Bir yıllığına sabbatical (ücretli izinli) için gittiğim St Andrews Üniversitesi’nin hocalar için öğrenci yurdu içinde oluşturduğu “bedsitting”de (bir oda içinde tuvaleti, açık mutfağı, çalışma masası ve yatağı olan bir yer) kaldığımın yedinci gününde bir akşam kapıma İskoç polisi dayandı. Bana karakola gitmemiz gerektiğini söylediklerinde doğal olarak korktum. Karakola vardığımda ise işin aslını öğrendim. Uzun süreli yurt dışından gelenlerin en geç yedi gün içerisinde karakola gidip St Andrews’da olduğunu bildirmesi ve 35 İskoç poundu ödemesi gerekiyormuş. Bana çok saçma gelen bu prosedürü St Andrews Üniversitesi’ndeki meslektaşlarıma anlatıp ceberut devlet anlayışını eleştirince üniversitenin çoğu hızlı solcu Marksist hocaları, “Eğer devlet bu uygulamayı yapıyorsa bir bildiği vardır. Bu, ceberut devlet anlayışı değil; vatandaşını koruyan devlettir.” diyerek devletlerinin yanında yer aldılar. Bu cevap bana kendi ülkemdeki bazı “entelektüelleri” anımsattı ve kafamda âdeta bir aydınlanma oldu. Devlete güven!!! Ne kadar önemli bir his ve ne kadar gerekli… Bunları neden anlatıyorum? İskoç devleti çok muhteşem, ideal bir devlet olduğundan değil elbette. İskoçlar devletlerini yeri geldiğinde eleştiriyor, yeri geldiğinde de arkasında durarak devlete duydukları güveni dışarıya yansıtıyorlardı. Benim canım ülkemde bu his, diğer bir deyişle devlete güven ve devletin yanında durma bilinci; hele ki yurt dışı platformlarda liderimizin ve devletimizin zarar göreceği şekilde aleyhinde konuşmama (özellikle aydın diye geçinenler için söylüyorum) geleneği ne zaman yerleşecek bilmiyorum. Ama şu bir gerçek ki Türkiye’de devlet (state apparatus) zayıflatılmaya ve devlete karşı derin bir güvensizlik hissi köklendirilmeye çalışılıyor. Bu, Türkiye’yi, içinden bir kurtla bir ağaç misali çökertmek amacıyla yapılıyor. Bu çalışmaların dış ayağı yok dersek elbette yanılmış oluruz.
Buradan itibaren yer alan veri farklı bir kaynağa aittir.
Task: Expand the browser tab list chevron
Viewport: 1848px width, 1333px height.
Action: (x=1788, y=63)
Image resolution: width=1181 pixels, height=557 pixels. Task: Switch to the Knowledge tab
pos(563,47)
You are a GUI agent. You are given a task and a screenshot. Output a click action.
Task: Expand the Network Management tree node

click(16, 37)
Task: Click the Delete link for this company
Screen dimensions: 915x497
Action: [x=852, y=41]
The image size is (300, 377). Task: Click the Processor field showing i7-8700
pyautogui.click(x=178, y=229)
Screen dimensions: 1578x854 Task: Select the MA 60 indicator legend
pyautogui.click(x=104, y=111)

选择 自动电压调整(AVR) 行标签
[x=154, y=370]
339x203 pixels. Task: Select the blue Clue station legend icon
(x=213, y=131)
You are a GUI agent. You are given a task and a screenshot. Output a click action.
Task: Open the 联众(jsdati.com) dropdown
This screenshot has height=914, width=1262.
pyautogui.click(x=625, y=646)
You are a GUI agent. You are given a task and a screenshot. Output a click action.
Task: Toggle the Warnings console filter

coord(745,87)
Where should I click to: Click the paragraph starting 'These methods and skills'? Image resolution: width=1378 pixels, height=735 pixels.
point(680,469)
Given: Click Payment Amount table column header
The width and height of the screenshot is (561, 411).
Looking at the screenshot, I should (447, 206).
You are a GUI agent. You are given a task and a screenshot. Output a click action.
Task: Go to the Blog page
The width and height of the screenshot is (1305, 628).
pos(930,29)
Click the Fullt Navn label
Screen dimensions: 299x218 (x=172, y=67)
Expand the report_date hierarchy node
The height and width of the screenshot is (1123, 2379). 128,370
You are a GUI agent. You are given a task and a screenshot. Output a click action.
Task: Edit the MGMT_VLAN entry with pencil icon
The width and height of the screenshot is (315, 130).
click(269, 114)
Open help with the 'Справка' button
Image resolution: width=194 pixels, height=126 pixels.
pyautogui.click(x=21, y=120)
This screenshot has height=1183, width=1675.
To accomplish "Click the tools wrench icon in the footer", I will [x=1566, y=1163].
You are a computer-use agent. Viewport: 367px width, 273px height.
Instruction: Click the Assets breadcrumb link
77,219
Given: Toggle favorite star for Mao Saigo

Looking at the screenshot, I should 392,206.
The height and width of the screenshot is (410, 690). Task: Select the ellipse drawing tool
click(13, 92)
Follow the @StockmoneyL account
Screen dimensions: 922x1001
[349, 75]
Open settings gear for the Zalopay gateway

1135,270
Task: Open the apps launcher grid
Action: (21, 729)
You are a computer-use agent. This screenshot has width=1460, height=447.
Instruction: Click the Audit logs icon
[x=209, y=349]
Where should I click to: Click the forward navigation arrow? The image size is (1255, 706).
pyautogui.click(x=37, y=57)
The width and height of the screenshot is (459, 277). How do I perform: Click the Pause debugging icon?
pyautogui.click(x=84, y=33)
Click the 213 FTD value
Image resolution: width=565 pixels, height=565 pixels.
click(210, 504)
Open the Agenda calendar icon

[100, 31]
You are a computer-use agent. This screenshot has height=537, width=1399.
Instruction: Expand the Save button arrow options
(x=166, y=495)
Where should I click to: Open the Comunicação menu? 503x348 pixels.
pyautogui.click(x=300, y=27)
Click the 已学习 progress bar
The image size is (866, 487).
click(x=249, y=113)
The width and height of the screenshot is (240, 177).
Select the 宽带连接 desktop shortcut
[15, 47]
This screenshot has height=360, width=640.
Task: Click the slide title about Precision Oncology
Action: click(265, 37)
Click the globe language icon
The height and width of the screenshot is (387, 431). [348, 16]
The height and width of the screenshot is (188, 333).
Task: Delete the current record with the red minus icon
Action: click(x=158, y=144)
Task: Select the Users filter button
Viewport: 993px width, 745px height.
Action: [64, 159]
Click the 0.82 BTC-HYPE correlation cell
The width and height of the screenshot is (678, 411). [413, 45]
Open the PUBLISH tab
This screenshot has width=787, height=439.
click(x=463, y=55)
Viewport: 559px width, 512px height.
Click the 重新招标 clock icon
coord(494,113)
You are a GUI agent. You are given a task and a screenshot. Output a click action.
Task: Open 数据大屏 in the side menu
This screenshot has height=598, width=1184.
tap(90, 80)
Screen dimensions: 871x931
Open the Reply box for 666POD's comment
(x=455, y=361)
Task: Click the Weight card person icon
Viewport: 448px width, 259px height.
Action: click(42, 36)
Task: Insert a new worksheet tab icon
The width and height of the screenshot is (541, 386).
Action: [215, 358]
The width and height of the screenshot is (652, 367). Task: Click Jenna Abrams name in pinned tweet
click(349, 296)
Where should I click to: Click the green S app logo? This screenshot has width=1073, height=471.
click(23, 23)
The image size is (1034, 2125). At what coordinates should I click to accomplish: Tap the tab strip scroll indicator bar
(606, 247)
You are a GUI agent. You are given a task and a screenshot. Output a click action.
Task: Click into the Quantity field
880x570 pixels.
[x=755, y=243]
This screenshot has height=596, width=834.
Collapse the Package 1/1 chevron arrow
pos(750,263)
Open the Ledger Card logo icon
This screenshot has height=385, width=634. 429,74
İçişleri Bakanımız Ali Yerlikaya’nın, 62 ilde yapılan FETÖ operasyonu ve Kıskaç-15 ismi verilen operasyonda 544 şüphelinin yakalandığını açıklamasının hemen ardından MHP lideri Devlet Bahçeli’nin Ankara Emniyeti’ndeki üç ismin görevden alınmasını kastederek “Bugünlerde iç işgal cephesinde toplanıp aynı zamanda emniyet ve yargı içine yuvalanmış soysuz ve kripto çetelerin yeniden Türkiye üzerinde hesap yaptığı görülmektedir.” demeçleri bana yeniden devlete güven konusunu ve İskoçların devletlerine nasıl sahip çıktıklarını anımsattı.
Irak’ta Pençe-Kilit Operasyonu hazırlıkları, yangın yerine dönen güneyimizde Gazze felaketi ve kuzeyimizde hâlâ sona ermemiş olan Rusya-Ukrayna Savaşı sürerken içeride safları çok sıkı tutmalıyız. Cumhurbaşkanımız “Kuklayı da kuklacıyı da biliyoruz.” diyerek gönüllere su serpmişse de 15 Temmuz’dan hiç kuşkusuz pek çok ders alınmışsa da açıkça görülmektedir ki sorunlar kökten henüz çözülmemiştir. Devlette ne kadar çok hesap verilebilirlik ve şeffaflık varsa devletin kurumlarına güven o kadar artacaktır. Dünyada pek çok ülkede lidersizlik sorunu varken güçlü bir lider tarafından yönetilen Türkiye, özellikle çatışmalarla tarumar olan kendi bölgesinde güvenli bir ada niteliğindedir. Bu durumun devam etmesi için ise hepimize görev düşmektedir.